In the last few days there has been bad news for retailers and their ability to comply with
card data security protocols to protect their customer card data from hackers.
Target was forced to admit, in an update on its ongoing forensic investigation into the breach, that up to 70 million individual customer details have been stolen in the attack, far more than the initial 40 million estimate.
Last month, Target confirmed that approximately 40 million credit and debit card accounts may have been impacted over a two-week period beginning on Black Friday, the busiest shopping day of the year.
Furthermore, the retailer has ascertained that other customer information – separate from the payment card data previously disclosed – was taken, including names, mailing addresses, phone numbers or email addresses.
This week, Neiman Marcus Group has become the second major US retailer to confess that hackers have compromised its systems, making off with customer card details.
In a statement the retailer says that it was told by its merchant processor in mid-December that unauthorised card activity had been spotted after purchases at its stores.

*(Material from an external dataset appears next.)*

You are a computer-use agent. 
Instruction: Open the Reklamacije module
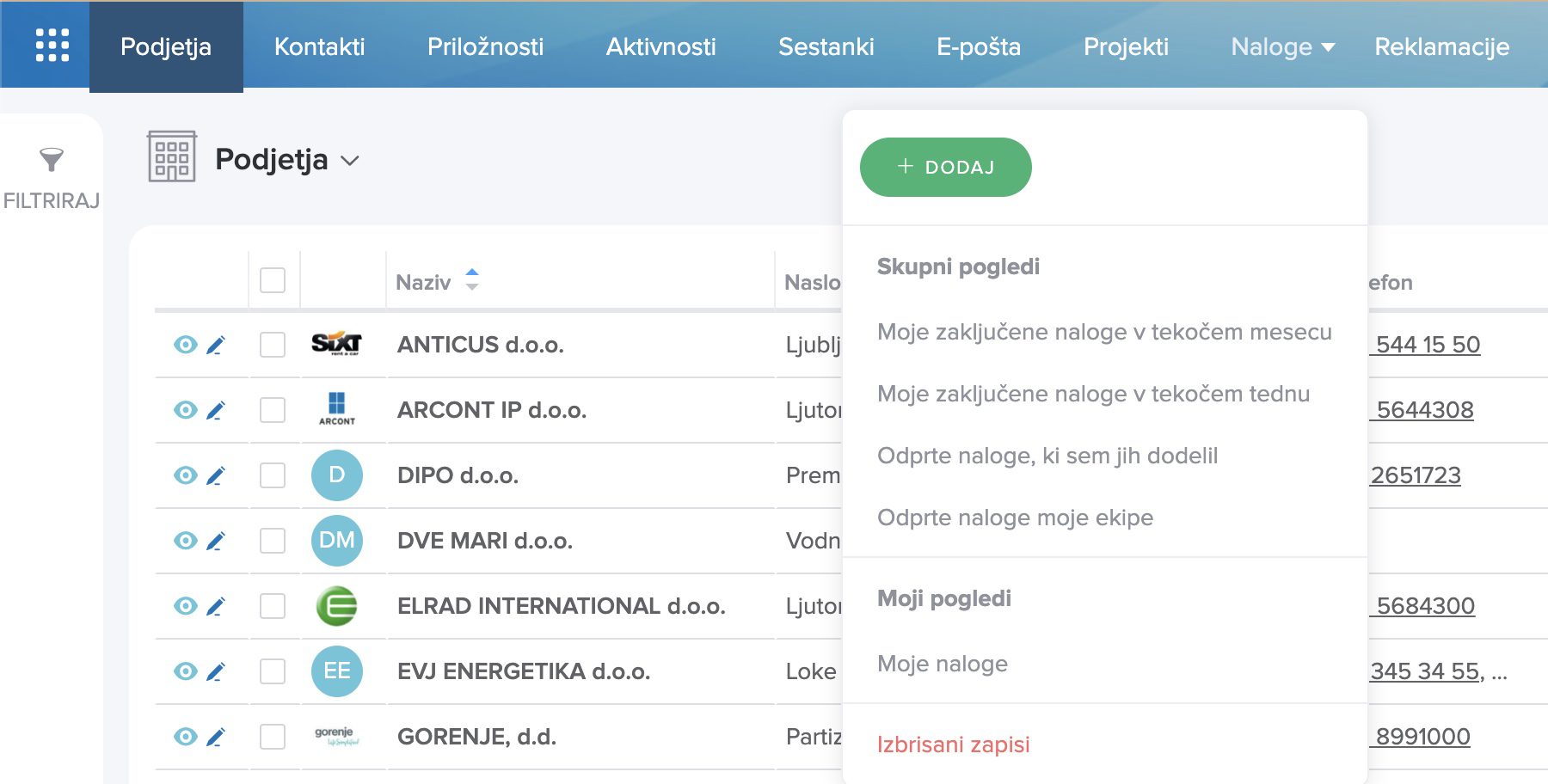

A subsequent investigation by an outside forensics firm found evidence of a cyber-breach and that “some customers’ cards were possibly compromised as a result”.
According to Reuters, Target and Neiman Marcus are not the only merchants to have been hit by crooks over the holiday period. Citing sources, the wire service says that at least three other well-known retailers have suffered smaller breaches but have not yet gone public with the news.
Law enforcement agencies suspect that the spate of attacks is being masterminded from Eastern Europe.
“Yet again, the attackers have gained access to sensitive data,” says Mark Bower, VP at Voltage Security. “The industry has to understand that incomplete approaches to protecting data, that leave it exposed at some vulnerable point in its life, will result in a breach. It’s merely a matter of time.”
“Traditional defences leave too many exploitable gaps that present an opportunity for compromise. Data breaches are unstoppable, but it’s entirely possible to neutralize their impact using new defences that leading retailers and payment processors have already adopted successfully with the double benefit of risk and compliance cost reduction.”
Target is offering one year of free credit monitoring and identity theft protection to all customers who bought goods at any of the retailer’s stores during the period in question, and a zero-liability agreement against any losses incurred as a result of the breach.